WORK TO COMPLETE → Arrange the records from the start through the line holding "[x=1405, y=100]", inclusive, as a two-column CSV with the columns instruction and answer. Give one row per record, with each field in quotes and line breaks turned into spaces.

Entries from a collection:
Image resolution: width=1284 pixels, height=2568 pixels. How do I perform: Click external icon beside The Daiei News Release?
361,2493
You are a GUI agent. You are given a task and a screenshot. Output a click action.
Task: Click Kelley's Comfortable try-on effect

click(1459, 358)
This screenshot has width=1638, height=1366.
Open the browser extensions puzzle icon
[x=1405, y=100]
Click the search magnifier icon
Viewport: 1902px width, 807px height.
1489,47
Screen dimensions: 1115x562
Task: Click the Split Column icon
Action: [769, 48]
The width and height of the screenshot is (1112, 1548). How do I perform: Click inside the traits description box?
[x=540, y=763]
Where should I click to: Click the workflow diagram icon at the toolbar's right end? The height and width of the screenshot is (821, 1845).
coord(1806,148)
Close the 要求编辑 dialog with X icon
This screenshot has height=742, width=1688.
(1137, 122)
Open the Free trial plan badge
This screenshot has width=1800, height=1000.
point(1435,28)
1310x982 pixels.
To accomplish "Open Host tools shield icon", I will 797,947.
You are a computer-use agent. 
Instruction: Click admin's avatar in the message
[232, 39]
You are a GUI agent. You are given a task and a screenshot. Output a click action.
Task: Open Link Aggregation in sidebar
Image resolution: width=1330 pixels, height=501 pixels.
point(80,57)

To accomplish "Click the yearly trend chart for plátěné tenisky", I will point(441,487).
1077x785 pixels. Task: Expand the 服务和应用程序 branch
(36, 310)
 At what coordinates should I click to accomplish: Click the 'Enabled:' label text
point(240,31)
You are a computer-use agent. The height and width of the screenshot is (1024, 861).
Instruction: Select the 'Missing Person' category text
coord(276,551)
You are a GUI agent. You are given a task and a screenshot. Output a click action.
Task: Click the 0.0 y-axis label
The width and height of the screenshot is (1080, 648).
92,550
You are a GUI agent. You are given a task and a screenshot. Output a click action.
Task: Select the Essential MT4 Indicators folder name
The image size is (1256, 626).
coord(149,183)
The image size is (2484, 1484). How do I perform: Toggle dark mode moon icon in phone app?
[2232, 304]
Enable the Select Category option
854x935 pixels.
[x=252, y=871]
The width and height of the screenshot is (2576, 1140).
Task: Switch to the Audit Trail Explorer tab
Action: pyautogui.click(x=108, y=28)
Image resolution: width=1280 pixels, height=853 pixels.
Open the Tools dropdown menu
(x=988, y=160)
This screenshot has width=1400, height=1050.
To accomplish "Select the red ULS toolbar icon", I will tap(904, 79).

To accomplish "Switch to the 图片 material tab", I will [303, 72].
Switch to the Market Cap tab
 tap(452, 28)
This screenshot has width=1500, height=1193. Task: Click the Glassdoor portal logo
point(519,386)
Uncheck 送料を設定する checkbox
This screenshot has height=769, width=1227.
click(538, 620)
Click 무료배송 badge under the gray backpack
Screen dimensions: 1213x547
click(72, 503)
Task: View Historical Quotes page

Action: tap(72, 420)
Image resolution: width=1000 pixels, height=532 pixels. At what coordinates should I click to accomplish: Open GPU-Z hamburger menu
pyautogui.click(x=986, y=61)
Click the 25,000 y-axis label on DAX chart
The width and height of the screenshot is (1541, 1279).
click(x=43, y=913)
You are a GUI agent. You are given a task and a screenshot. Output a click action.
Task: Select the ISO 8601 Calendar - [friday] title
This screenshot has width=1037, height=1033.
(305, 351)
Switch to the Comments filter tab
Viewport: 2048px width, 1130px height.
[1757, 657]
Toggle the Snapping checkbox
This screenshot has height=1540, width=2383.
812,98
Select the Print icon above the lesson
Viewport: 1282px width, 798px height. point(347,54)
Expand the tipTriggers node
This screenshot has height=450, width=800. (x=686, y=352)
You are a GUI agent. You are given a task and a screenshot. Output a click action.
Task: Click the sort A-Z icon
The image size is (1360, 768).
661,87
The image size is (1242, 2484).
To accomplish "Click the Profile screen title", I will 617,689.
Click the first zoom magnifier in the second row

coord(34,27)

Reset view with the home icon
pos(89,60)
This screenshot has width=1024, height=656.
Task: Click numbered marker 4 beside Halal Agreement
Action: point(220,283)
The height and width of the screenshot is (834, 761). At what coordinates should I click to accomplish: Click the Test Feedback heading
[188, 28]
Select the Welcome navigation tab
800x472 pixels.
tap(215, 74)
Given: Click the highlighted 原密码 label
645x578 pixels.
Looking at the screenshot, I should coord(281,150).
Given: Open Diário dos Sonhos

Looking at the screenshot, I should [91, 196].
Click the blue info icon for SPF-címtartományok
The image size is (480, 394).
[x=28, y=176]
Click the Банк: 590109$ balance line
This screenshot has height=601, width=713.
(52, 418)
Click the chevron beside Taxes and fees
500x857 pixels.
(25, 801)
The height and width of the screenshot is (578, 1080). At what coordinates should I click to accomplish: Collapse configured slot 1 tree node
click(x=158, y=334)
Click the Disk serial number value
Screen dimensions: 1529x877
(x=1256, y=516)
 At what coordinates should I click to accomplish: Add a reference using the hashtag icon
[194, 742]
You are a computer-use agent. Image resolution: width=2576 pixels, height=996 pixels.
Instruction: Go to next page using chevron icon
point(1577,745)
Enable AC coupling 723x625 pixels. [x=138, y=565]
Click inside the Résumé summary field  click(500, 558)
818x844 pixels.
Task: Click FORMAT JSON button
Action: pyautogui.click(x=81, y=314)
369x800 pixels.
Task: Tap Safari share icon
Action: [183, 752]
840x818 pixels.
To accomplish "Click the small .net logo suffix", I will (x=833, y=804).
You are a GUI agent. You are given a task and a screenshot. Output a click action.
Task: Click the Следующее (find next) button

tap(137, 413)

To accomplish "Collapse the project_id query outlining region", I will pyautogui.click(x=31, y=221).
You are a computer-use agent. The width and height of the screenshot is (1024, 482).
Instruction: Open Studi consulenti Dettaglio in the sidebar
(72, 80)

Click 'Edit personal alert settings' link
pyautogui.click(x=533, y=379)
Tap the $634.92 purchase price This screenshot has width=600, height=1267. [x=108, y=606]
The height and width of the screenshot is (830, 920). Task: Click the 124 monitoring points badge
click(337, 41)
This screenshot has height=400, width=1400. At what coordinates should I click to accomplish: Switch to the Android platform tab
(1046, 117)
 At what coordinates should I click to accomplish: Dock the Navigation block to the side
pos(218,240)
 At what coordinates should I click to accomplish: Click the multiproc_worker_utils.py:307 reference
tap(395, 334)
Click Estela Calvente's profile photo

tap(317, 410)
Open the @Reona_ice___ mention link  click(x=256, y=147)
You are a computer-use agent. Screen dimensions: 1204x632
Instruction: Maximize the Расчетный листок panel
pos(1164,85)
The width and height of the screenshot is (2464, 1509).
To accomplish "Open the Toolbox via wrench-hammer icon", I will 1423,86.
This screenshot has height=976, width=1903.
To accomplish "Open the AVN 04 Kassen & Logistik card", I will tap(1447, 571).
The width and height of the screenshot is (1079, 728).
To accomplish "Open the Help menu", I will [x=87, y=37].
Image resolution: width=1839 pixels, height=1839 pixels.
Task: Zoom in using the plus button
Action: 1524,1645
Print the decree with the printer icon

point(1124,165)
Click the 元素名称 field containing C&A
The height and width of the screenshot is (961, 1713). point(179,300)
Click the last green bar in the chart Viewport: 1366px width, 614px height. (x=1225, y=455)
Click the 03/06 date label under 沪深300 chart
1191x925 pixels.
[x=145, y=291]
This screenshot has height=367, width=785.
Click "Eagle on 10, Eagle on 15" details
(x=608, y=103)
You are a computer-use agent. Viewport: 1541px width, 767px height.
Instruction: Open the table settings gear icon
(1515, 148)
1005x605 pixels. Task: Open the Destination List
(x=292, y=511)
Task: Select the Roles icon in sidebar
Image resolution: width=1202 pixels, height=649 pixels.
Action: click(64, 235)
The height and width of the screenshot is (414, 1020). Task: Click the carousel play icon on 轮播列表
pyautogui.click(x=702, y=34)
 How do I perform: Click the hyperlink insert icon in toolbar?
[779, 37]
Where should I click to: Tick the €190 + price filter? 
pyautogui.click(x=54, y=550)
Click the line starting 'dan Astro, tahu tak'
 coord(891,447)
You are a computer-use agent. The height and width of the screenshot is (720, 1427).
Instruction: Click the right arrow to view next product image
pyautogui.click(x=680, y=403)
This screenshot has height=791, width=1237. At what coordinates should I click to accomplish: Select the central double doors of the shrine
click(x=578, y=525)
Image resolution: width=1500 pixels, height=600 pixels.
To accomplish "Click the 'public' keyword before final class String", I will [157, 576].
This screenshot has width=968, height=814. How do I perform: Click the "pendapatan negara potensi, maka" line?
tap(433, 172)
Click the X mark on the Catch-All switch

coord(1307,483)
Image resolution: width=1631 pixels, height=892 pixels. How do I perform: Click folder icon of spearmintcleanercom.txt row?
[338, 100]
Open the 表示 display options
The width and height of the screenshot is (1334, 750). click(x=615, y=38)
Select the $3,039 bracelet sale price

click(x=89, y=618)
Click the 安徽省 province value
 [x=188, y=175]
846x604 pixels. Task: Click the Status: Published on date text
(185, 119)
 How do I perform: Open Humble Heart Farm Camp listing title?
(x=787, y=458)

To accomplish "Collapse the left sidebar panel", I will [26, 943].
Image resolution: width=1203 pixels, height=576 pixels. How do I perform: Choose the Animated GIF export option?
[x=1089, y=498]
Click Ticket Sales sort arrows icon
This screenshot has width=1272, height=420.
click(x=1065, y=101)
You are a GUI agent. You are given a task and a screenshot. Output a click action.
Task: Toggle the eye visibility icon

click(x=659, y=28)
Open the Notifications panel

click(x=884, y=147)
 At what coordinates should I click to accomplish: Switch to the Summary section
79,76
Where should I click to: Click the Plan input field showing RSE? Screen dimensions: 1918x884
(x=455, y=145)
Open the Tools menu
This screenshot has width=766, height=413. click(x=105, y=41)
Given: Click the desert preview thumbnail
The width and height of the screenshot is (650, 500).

CORRECT RESPONSE →
instruction,answer
"Image resolution: width=1284 pixels, height=2568 pixels. How do I perform: Click external icon beside The Daiei News Release?","361,2493"
"You are a GUI agent. You are given a task and a screenshot. Output a click action. Task: Click Kelley's Comfortable try-on effect","click(1459, 358)"
"This screenshot has width=1638, height=1366. Open the browser extensions puzzle icon","[x=1405, y=100]"